Transcribe all of the listing below in full.

** Dataset extract follows **

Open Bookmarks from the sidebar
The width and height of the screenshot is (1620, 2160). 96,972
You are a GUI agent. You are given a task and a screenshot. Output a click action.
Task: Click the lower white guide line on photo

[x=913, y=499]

** End of Dataset extract **

• Exercise solution:
Open Bookmarks from the sidebar
The width and height of the screenshot is (1620, 2160). 96,972
You are a GUI agent. You are given a task and a screenshot. Output a click action.
Task: Click the lower white guide line on photo

[x=913, y=499]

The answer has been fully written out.